Advanced Input Station – Bots

  • An explanation of how bots are managed deserves its own section. The complexity lies in automatically determining the amount of logistic bots required in a particular network, which is done by buffering the fluctuating amount of remaining available logistic bots.
  • In the roboport, Read Robot Statistics is enabled. We have designated signals L and C for the TOTAL logistic and construction bots in the system, respectively. X and Y will be designated for the AVAILABLE logistic and construction bots, respectively.

  • Management of the construction bots is simple. Above is a view of the isolated circuit. In this network we want 50 total bots supplied, with the threshold for refills at 25. This is done as explained in the previous section. Note that the placement of the roboport requires a chain of 2 stack filter inserters, since using a long inserter is too slow. The stack size is overridden for even loading.

  • For logistic bots, let’s say we want to maintain a range of 50-100 available bots in the network as a buffer. In a typical network, the number of available logistic bots tend to fluctuate and may dip down to 0 during peak activity. Since we do not want to request a new train every time available bots fall below threshold for a split second, we need to buffer the detection time. 30 sec should be a good amount to determine if more bots are required.

  • Above is an expanded view of the isolated circuit for easier viewing. Since we want an upper limit of 100 avaialble bots, the inserters are set to enable if X<100. Note that in this case the inserters are not filter inserters since the 2nd wagon of the train only carried logistic bots.

  • When the available bots fall below 50, we want to send out a signal. We will name this Signal A, which is sent to the input of an arithmetic combinator with the condition of A*1, output A which will serve as the clock. Important to note is that the output of this arithmetic combinator is connected back into its input.
  • Here is an explanation of how the clock circuit works: Signal A is initially a value of 1, so 1*1 = 1Signal A is being output and looped back into the combinator in addition to the original Signal A of 1, resulting in 2*1 = 2. Therefore signal A will increment by 1 for each game tick.
  • A common mistake is to use A+1 instead of A*1. Using A+1 will result in 1+1 = 2. And on the next loop it will be 3+1 = 4. As we can see, this signal increments by 2 instead of 1 each game tick.
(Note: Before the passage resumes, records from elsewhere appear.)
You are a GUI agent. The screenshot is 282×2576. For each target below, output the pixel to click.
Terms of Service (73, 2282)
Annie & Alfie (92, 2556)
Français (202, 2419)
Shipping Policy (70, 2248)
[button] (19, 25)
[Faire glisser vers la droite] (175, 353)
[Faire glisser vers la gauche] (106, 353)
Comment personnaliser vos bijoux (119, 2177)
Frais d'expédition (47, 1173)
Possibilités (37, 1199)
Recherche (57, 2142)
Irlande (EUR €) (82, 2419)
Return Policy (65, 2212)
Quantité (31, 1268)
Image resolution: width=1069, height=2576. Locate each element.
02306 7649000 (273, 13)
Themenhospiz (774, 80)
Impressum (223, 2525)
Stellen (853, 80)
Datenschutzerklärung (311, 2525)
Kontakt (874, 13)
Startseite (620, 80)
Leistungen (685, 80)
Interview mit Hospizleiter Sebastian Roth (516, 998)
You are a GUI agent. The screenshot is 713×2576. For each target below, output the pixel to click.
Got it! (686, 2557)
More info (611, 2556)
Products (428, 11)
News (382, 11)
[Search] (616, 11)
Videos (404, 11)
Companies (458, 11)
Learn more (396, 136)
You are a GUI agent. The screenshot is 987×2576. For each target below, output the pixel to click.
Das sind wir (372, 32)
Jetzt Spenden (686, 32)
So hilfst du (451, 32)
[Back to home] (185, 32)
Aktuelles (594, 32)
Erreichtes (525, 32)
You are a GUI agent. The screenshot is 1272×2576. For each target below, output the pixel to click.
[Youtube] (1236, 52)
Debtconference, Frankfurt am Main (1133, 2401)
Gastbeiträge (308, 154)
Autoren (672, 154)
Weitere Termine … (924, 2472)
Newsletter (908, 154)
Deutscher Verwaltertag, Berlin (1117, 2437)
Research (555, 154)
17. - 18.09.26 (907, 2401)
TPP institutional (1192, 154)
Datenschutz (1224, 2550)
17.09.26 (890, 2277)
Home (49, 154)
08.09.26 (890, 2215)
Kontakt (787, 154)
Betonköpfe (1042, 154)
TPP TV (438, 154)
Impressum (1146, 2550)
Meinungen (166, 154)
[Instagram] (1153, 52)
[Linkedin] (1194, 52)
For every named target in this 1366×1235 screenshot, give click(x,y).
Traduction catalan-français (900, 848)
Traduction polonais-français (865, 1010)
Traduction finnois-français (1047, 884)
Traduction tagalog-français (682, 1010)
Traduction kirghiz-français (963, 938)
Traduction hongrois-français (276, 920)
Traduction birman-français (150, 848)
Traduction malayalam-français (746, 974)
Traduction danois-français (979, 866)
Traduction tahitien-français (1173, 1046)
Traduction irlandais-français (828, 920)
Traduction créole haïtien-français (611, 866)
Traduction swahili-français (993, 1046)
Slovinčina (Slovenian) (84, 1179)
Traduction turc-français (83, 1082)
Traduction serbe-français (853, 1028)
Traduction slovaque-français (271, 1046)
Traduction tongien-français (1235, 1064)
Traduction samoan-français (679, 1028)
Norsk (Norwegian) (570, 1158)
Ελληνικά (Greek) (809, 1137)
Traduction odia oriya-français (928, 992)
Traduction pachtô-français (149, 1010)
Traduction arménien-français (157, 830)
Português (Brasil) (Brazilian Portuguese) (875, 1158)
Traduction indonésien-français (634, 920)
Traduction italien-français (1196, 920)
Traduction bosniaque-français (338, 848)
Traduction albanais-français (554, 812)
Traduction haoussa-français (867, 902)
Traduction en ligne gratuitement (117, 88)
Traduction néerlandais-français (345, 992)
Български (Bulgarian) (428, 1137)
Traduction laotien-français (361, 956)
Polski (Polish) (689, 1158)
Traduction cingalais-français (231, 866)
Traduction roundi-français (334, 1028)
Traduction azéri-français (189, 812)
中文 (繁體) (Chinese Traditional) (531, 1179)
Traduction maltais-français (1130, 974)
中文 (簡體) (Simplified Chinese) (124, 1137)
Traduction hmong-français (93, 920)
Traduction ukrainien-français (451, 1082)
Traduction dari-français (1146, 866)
  • Signal A will begin to count up as soon as available bots fall below the threshold. We complete the circuit by testing if Signal A is greater than 1800, then output Logistic Bot Signal of 1. Since a game running at 60 UPS has 60 ticks per IRL seconds, 1800 is the equivalent of 30 seconds which is the buffer we chose.
  • Finally, don’t forget to output the logistic bot item signal into the train limit combinator.

Deadlock Prevention

Logistic trains operate in this manner:

  • An empty train seeks and goes to the nearest available output station of the material type it is designated to.
  • The train is loaded at the output station, and it either parks at the station because no input station is requesting, or it seeks and goes to the nearest available input station.
  • The train unloads at the input station, and it either seeks and goes to the nearest available output station again, OR it cannot find an available output station and stalls at the input station.
  • We can immediately see the issue here which will lead to a deadlock. Not having enough available output stations providing the designated material will prevent its trains from returning to them.
  • The solution to this problem is simple: always have more supply than demand! For example, make sure your mining operations are keeping up with consumption. Adding an extra crude oil outpost may be enough for a single train to alternate between them if 1 of them is not available yet. Also remember to never have more trains than output stations for a particular type of material.